◆ WORK TO COMPLETE
In your answer, every line of the records should be written out exactly.

ENTRIES SHOWN Start Marker

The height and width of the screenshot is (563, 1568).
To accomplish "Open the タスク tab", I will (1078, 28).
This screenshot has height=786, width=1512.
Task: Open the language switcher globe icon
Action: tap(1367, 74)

ENTRIES SHOWN End Marker

◆ PROBLEM SOLUTION
The height and width of the screenshot is (563, 1568).
To accomplish "Open the タスク tab", I will (1078, 28).
This screenshot has height=786, width=1512.
Task: Open the language switcher globe icon
Action: tap(1367, 74)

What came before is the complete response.